Your goal: From the first line to the last, copy the data exactly and drop the pictures.

Stored records:
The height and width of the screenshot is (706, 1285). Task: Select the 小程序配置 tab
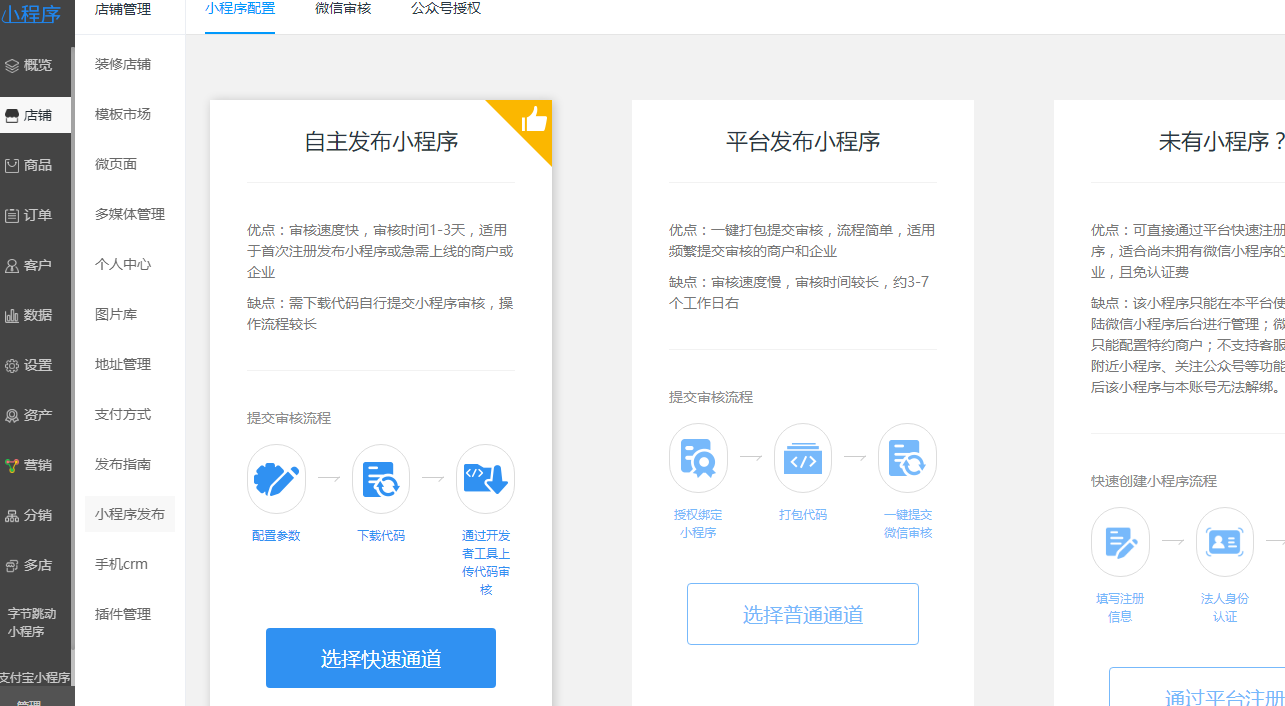240,8
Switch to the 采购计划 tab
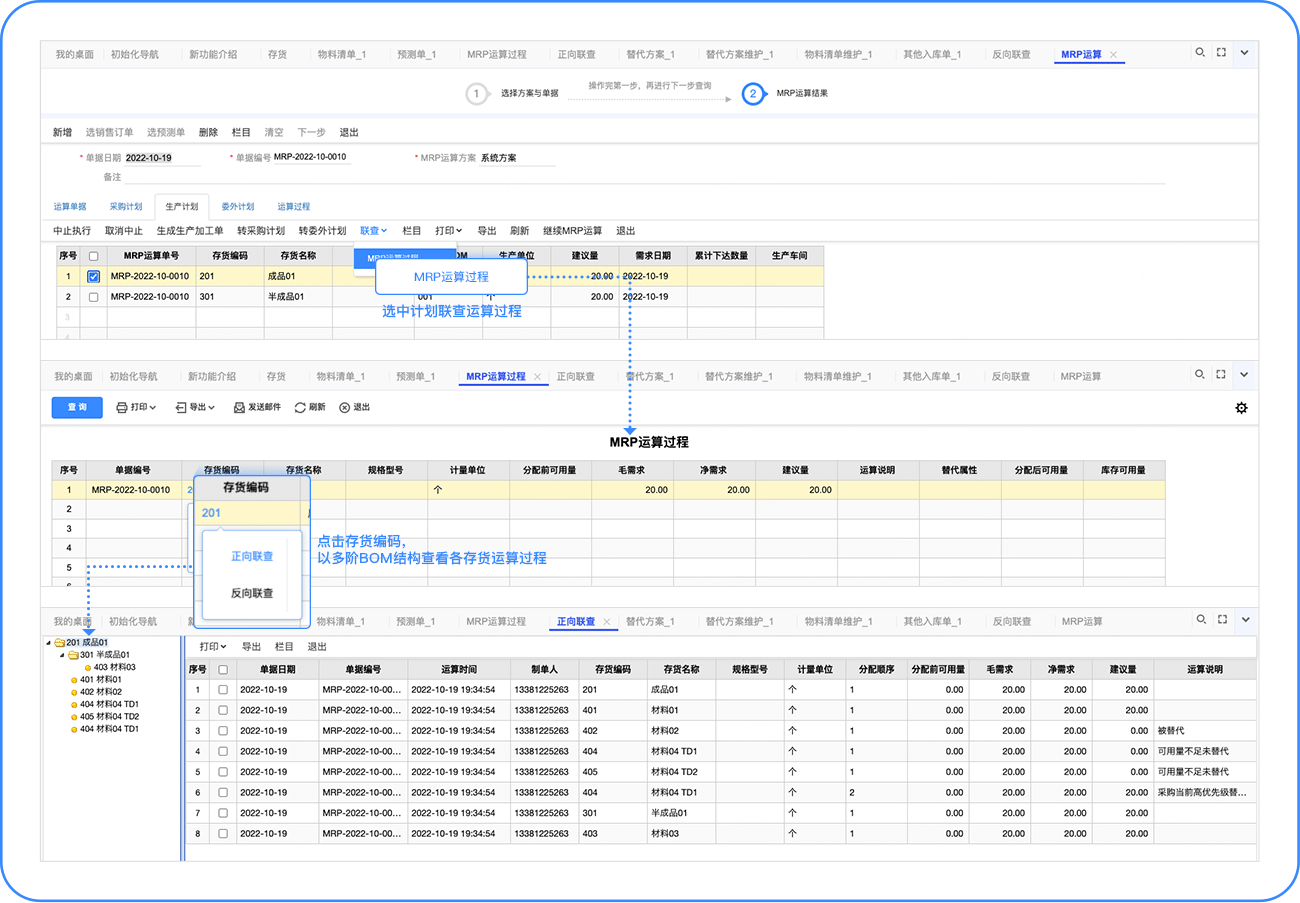The image size is (1300, 903). click(126, 207)
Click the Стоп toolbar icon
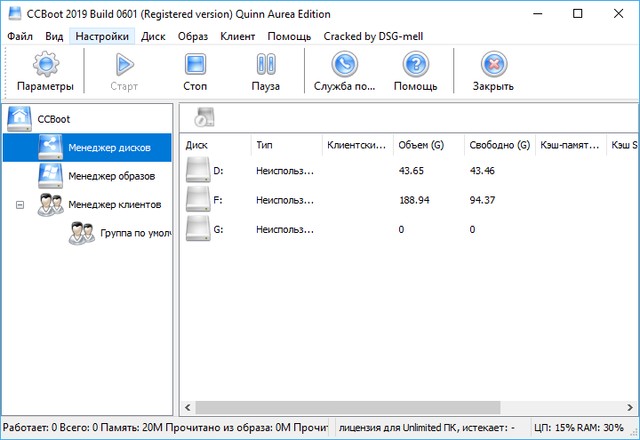Viewport: 640px width, 440px height. coord(195,66)
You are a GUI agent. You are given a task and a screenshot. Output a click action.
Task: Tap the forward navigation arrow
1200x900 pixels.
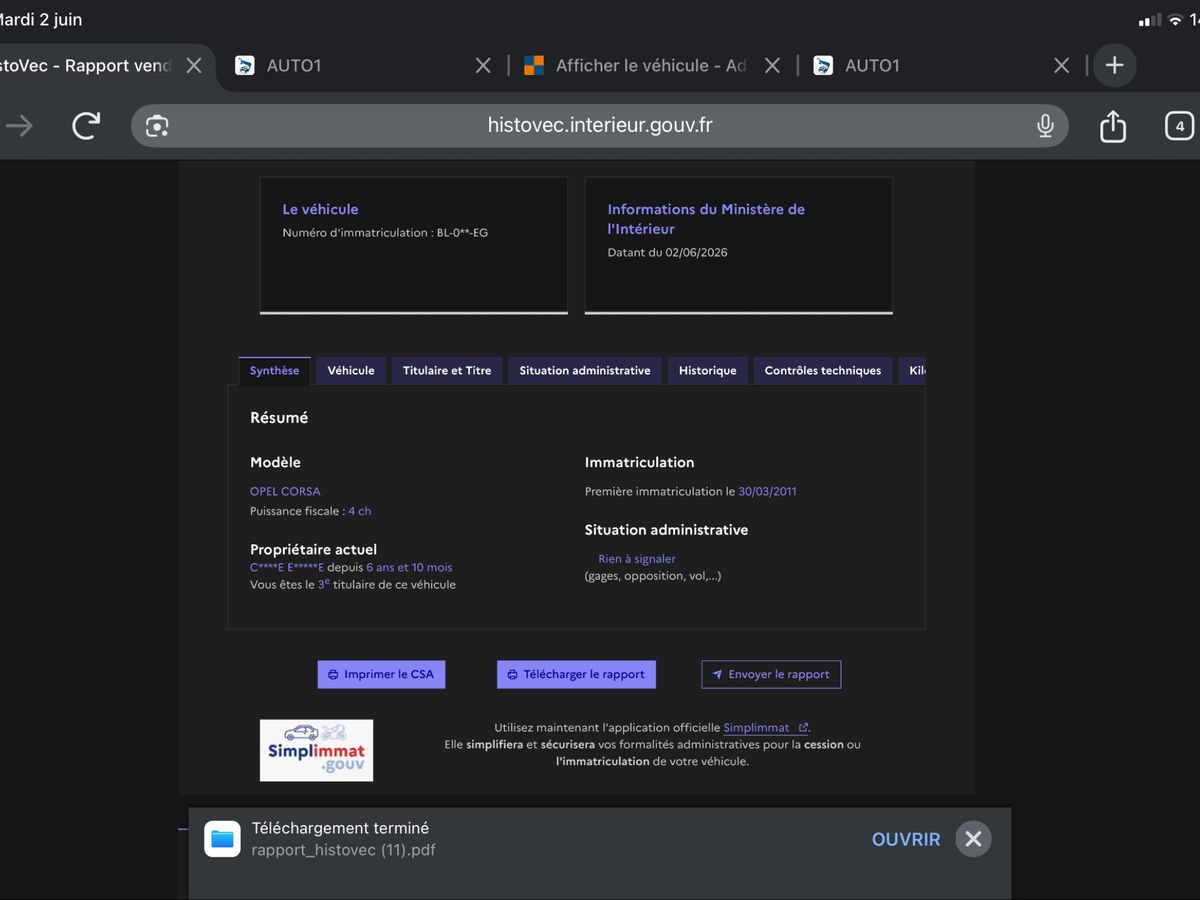pyautogui.click(x=19, y=125)
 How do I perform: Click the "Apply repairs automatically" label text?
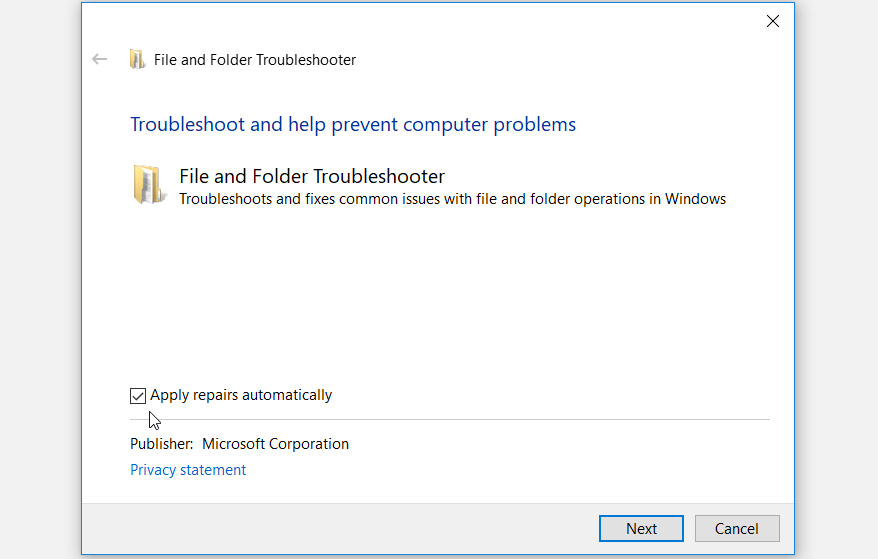(241, 395)
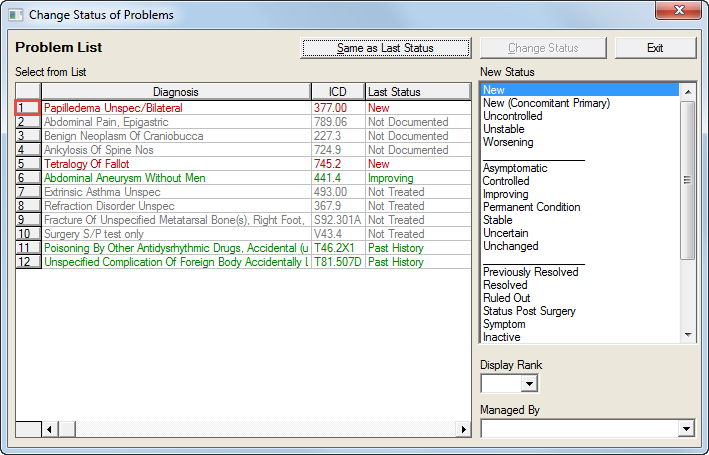Click the Same as Last Status button
The image size is (709, 455).
point(385,48)
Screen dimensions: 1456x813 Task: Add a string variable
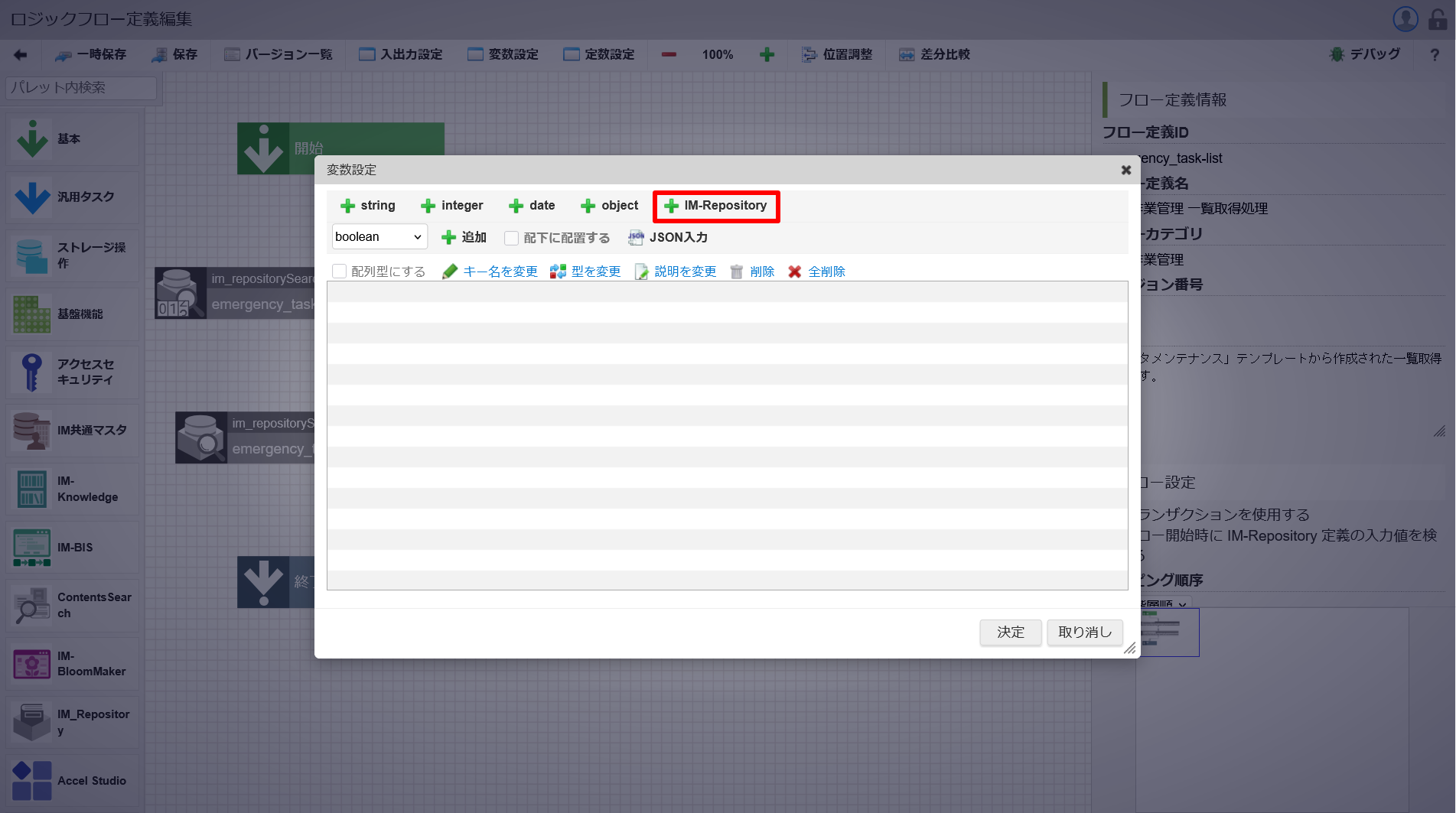(x=368, y=206)
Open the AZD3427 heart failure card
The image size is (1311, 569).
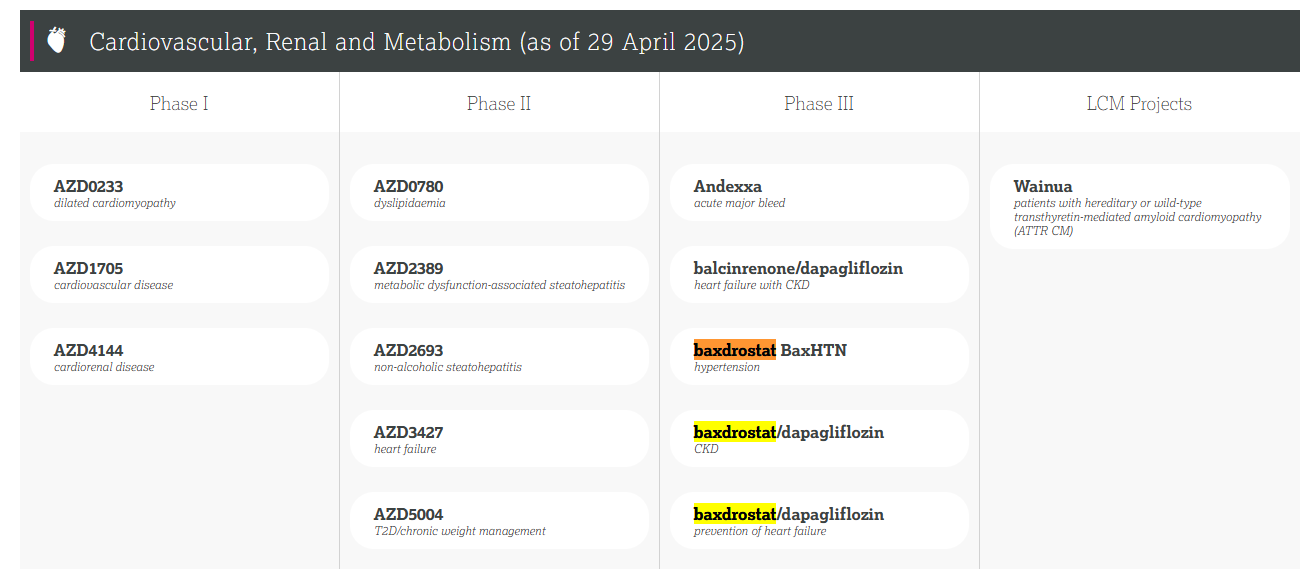coord(499,439)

Answer section:
The height and width of the screenshot is (706, 1285). Task: Select the 小程序配置 tab
240,8
Switch to the 采购计划 tab
The image size is (1300, 903). click(126, 207)
Click the Стоп toolbar icon
Viewport: 640px width, 440px height. coord(195,66)
You are a GUI agent. You are given a task and a screenshot. Output a click action.
Task: Tap the forward navigation arrow
1200x900 pixels.
pyautogui.click(x=19, y=125)
 How do I perform: Click the "Apply repairs automatically" label text?
(241, 395)
Click the Same as Last Status button
The image size is (709, 455).
point(385,48)
Screen dimensions: 1456x813 Task: Add a string variable
(x=368, y=206)
Open the AZD3427 heart failure card
The image size is (1311, 569).
coord(499,439)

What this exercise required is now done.